Make "bin/repository thaw" workflow more clear when devices are disabled
Summary:
Ref T13216. See PHI943. If autoscale lightning strikes all your servers at once and destroys them, the path to recovery can be unclear. You're "supposed" to:
  - demote all the devices;
  - disable the bindings;
  - bind the new servers;
  - put whatever working copies you can scrape up back on disk;
  - promote one of the new servers.
However, the documentation is a bit misleading (it was sort of written with "you lost one or two devices" in mind, not "you lost every device") and demote-before-disable is unnecessary and slightly risky if servers come back online. There's also a missing guardrail before the promote step which lets you accidentally skip the demotion step and end up in a confusing state. Instead:
  - Add a guard rail: when you try to promote a new server, warn if inactive devices still have versions and tell the user to demote them.
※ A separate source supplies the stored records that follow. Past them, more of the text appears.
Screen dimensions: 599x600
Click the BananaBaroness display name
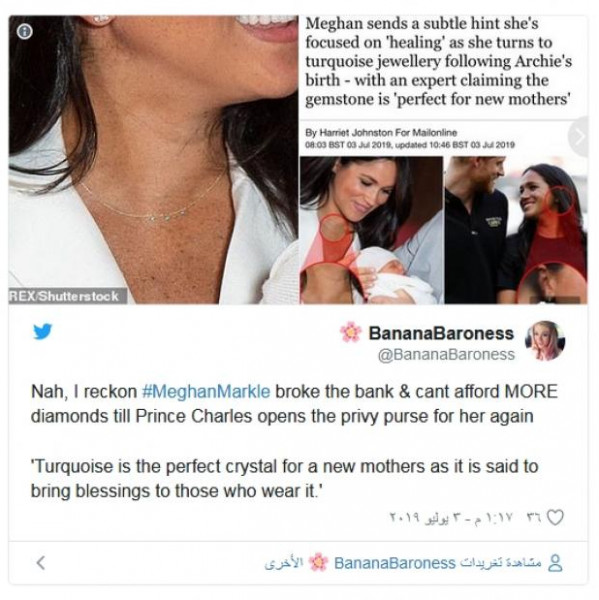pyautogui.click(x=441, y=333)
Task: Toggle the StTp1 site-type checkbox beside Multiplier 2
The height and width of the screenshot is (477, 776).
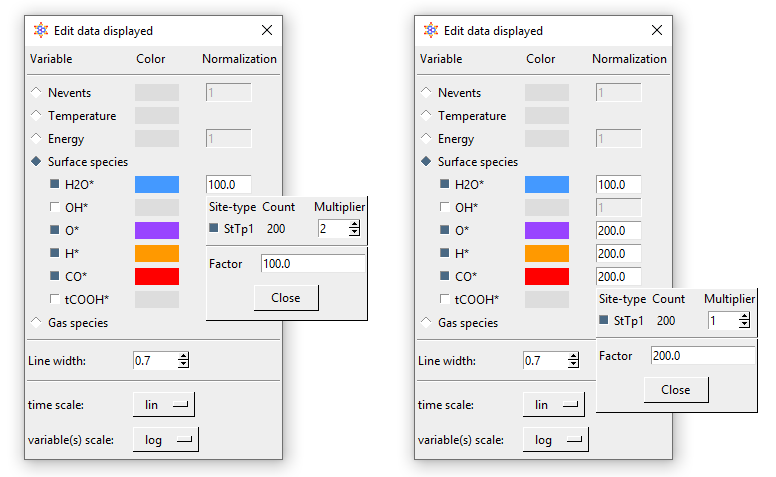Action: click(x=215, y=229)
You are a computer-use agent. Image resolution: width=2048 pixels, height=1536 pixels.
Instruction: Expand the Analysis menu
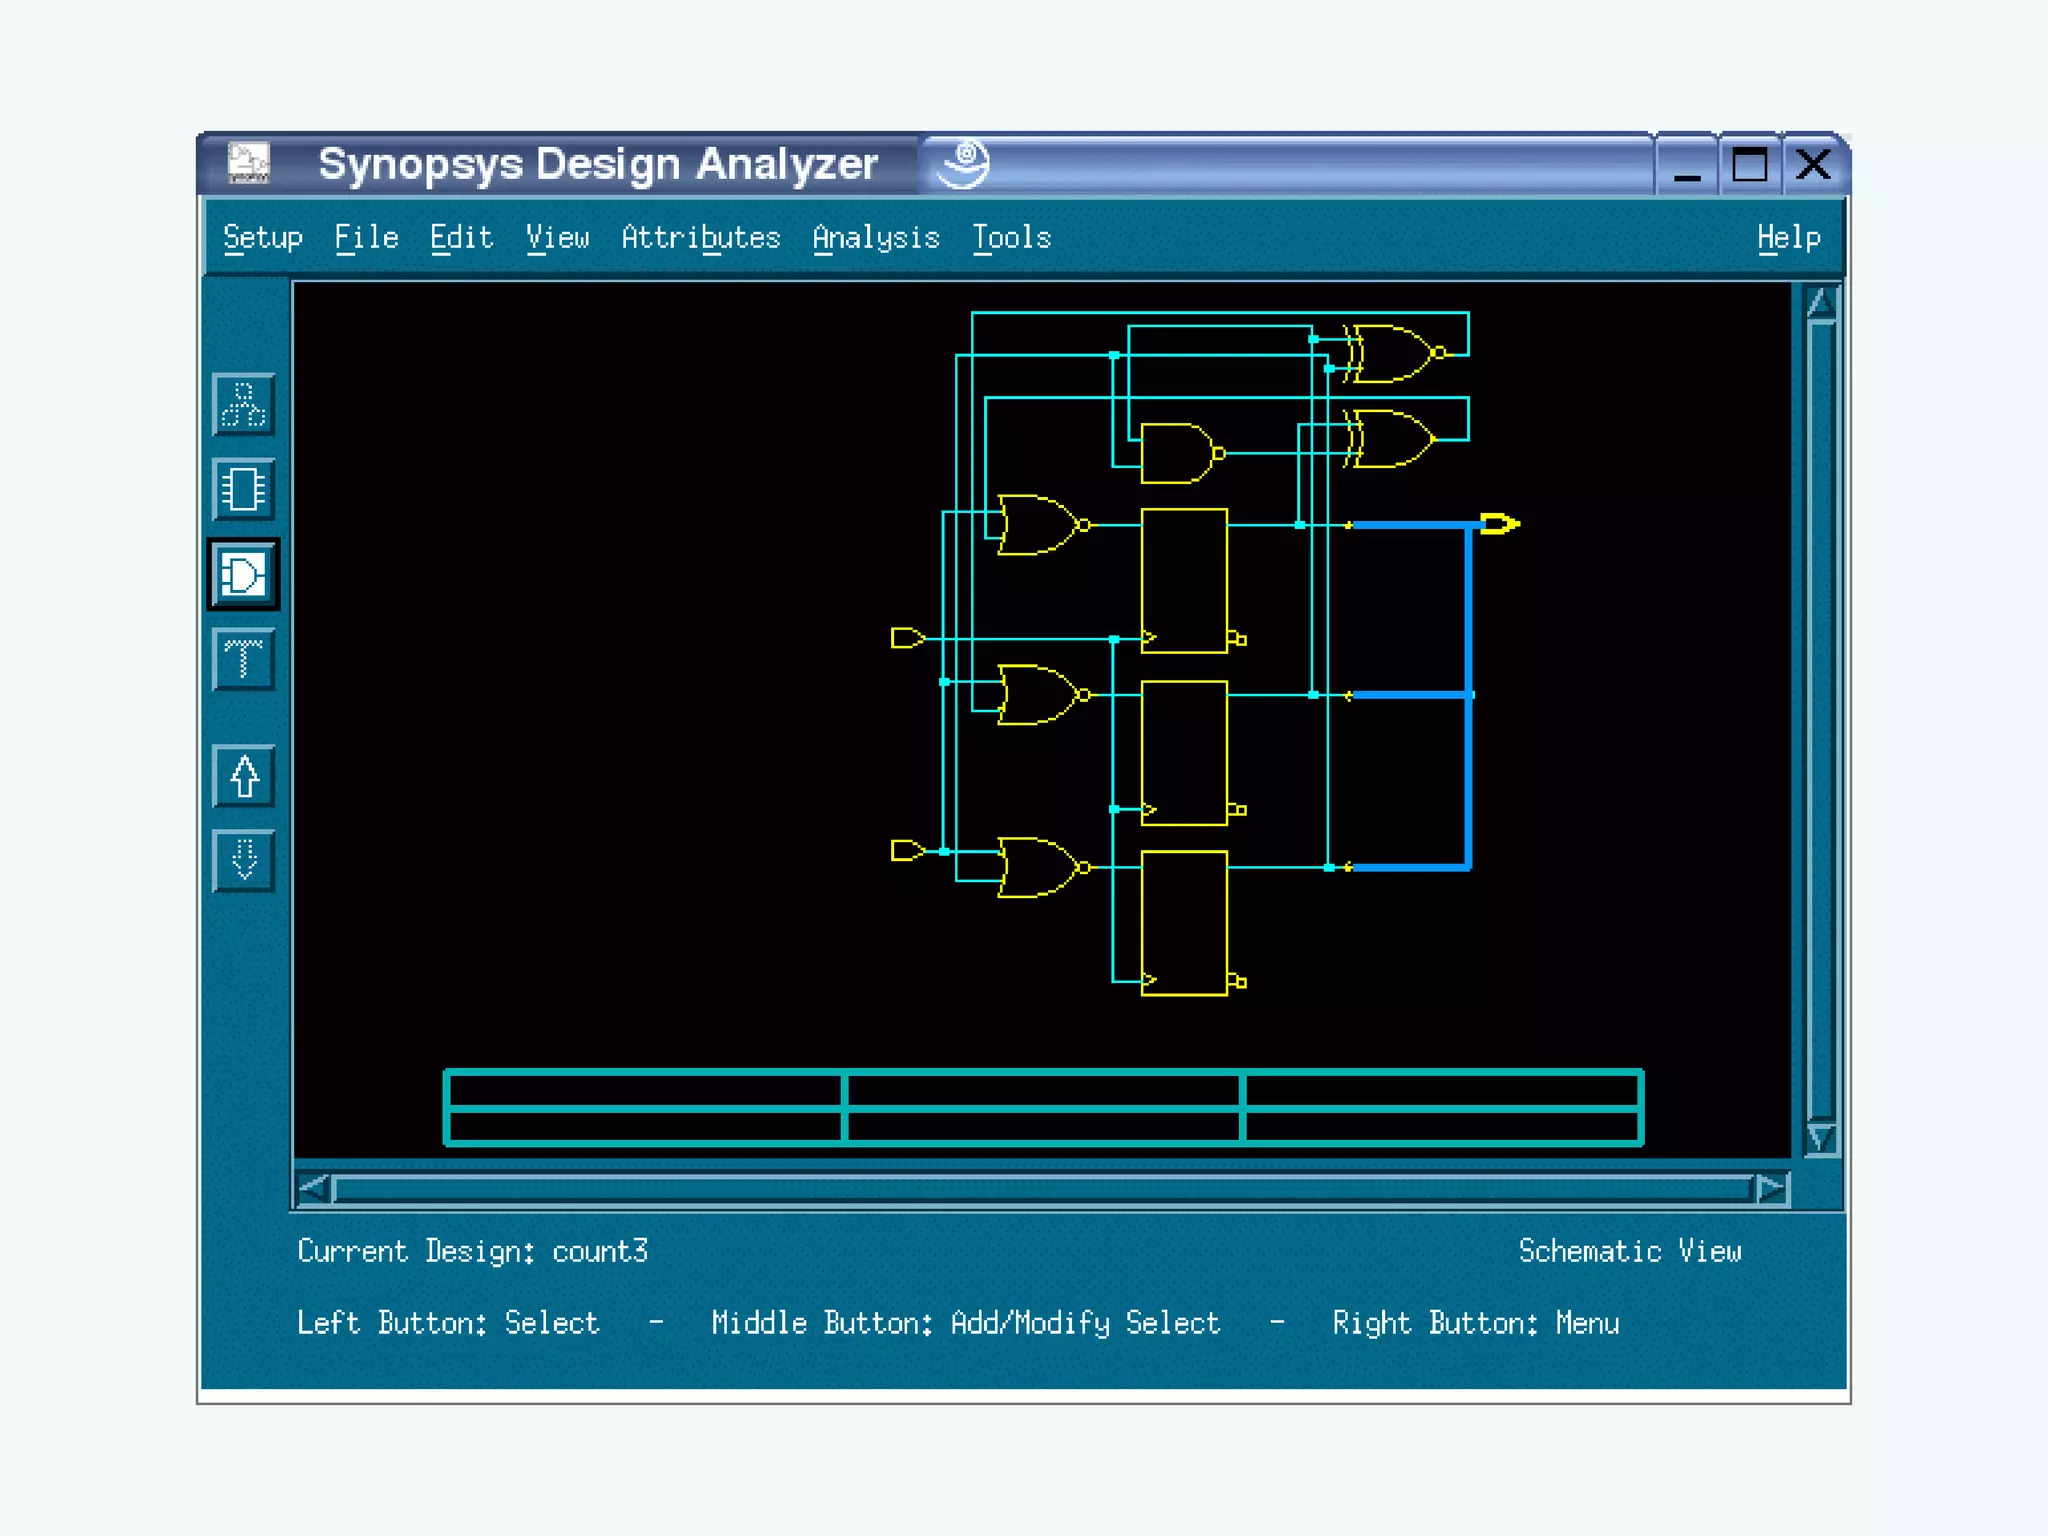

  - Allow demotion of inactive devices: the order "disable, demote" is safer and more intuitive than "demote, disable" and there's no reason to require the unintuitive order.
  - Make the "cluster already has leaders" message more clear.
  - Make the documentation more clear.
Test Plan:
  - Bound a repository to two devices.
  - Wrote to A to make it a leader, then disabled it (simulating a lightning strike).
  - Tried to promote B. Got a new, useful error ("demote A first").
  - Demoted A (before: error about demoting inactive devices; now: works fine).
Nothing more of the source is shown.